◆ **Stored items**
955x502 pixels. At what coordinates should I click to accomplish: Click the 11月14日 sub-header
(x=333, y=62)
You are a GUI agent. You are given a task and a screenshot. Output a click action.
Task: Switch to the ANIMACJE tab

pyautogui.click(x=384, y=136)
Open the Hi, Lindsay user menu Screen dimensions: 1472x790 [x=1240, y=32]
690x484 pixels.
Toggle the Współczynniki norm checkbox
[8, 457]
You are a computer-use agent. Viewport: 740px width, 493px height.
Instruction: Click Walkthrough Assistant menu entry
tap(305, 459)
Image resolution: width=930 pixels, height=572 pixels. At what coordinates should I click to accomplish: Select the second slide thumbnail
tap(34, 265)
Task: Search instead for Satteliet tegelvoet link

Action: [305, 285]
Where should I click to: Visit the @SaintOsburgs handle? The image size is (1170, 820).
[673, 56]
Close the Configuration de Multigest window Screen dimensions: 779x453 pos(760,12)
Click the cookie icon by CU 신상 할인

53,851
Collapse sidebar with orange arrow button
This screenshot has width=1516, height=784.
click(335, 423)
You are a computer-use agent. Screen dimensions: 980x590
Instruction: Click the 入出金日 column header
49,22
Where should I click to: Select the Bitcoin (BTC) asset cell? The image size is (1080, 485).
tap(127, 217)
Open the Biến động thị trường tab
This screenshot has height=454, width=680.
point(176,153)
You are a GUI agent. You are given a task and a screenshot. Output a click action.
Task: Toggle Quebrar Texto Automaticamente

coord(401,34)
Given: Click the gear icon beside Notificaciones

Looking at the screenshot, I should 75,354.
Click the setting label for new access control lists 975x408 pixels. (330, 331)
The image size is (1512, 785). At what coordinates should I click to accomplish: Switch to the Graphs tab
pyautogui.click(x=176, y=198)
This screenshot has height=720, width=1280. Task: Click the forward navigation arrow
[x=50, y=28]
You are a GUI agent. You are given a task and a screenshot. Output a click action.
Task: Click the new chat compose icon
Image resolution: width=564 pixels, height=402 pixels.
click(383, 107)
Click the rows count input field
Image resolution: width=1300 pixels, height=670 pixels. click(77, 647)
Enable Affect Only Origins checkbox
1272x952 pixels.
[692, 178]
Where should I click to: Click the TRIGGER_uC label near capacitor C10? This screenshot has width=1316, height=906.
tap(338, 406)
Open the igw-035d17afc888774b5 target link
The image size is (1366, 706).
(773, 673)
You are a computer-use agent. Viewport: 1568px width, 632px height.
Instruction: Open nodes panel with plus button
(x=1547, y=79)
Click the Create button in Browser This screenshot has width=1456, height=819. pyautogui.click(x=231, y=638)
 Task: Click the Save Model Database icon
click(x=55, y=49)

◆ **Your goal**
Express every line above as a JSON list of strings, one string per line, omitting blank lines.

◆ **Full response**
[
  "955x502 pixels. At what coordinates should I click to accomplish: Click the 11月14日 sub-header",
  "(x=333, y=62)",
  "You are a GUI agent. You are given a task and a screenshot. Output a click action.",
  "Task: Switch to the ANIMACJE tab",
  "pyautogui.click(x=384, y=136)",
  "Open the Hi, Lindsay user menu Screen dimensions: 1472x790 [x=1240, y=32]",
  "690x484 pixels.",
  "Toggle the Współczynniki norm checkbox",
  "[8, 457]",
  "You are a computer-use agent. Viewport: 740px width, 493px height.",
  "Instruction: Click Walkthrough Assistant menu entry",
  "tap(305, 459)",
  "Image resolution: width=930 pixels, height=572 pixels. At what coordinates should I click to accomplish: Select the second slide thumbnail",
  "tap(34, 265)",
  "Task: Search instead for Satteliet tegelvoet link",
  "Action: [305, 285]",
  "Where should I click to: Visit the @SaintOsburgs handle? The image size is (1170, 820).",
  "[673, 56]",
  "Close the Configuration de Multigest window Screen dimensions: 779x453 pos(760,12)",
  "Click the cookie icon by CU 신상 할인",
  "53,851",
  "Collapse sidebar with orange arrow button",
  "This screenshot has width=1516, height=784.",
  "click(335, 423)",
  "You are a computer-use agent. Screen dimensions: 980x590",
  "Instruction: Click the 入出金日 column header",
  "49,22",
  "Where should I click to: Select the Bitcoin (BTC) asset cell? The image size is (1080, 485).",
  "tap(127, 217)",
  "Open the Biến động thị trường tab",
  "This screenshot has height=454, width=680.",
  "point(176,153)",
  "You are a GUI agent. You are given a task and a screenshot. Output a click action.",
  "Task: Toggle Quebrar Texto Automaticamente",
  "coord(401,34)",
  "Given: Click the gear icon beside Notificaciones",
  "Looking at the screenshot, I should 75,354.",
  "Click the setting label for new access control lists 975x408 pixels. (330, 331)",
  "The image size is (1512, 785). At what coordinates should I click to accomplish: Switch to the Graphs tab",
  "pyautogui.click(x=176, y=198)",
  "This screenshot has height=720, width=1280. Task: Click the forward navigation arrow",
  "[x=50, y=28]",
  "You are a GUI agent. You are given a task and a screenshot. Output a click action.",
  "Task: Click the new chat compose icon",
  "Image resolution: width=564 pixels, height=402 pixels.",
  "click(383, 107)",
  "Click the rows count input field",
  "Image resolution: width=1300 pixels, height=670 pixels. click(77, 647)",
  "Enable Affect Only Origins checkbox",
  "1272x952 pixels.",
  "[692, 178]",
  "Where should I click to: Click the TRIGGER_uC label near capacitor C10? This screenshot has width=1316, height=906.",
  "tap(338, 406)",
  "Open the igw-035d17afc888774b5 target link",
  "The image size is (1366, 706).",
  "(773, 673)",
  "You are a computer-use agent. Viewport: 1568px width, 632px height.",
  "Instruction: Open nodes panel with plus button",
  "(x=1547, y=79)",
  "Click the Create button in Browser This screenshot has width=1456, height=819. pyautogui.click(x=231, y=638)",
  " Task: Click the Save Model Database icon",
  "click(x=55, y=49)"
]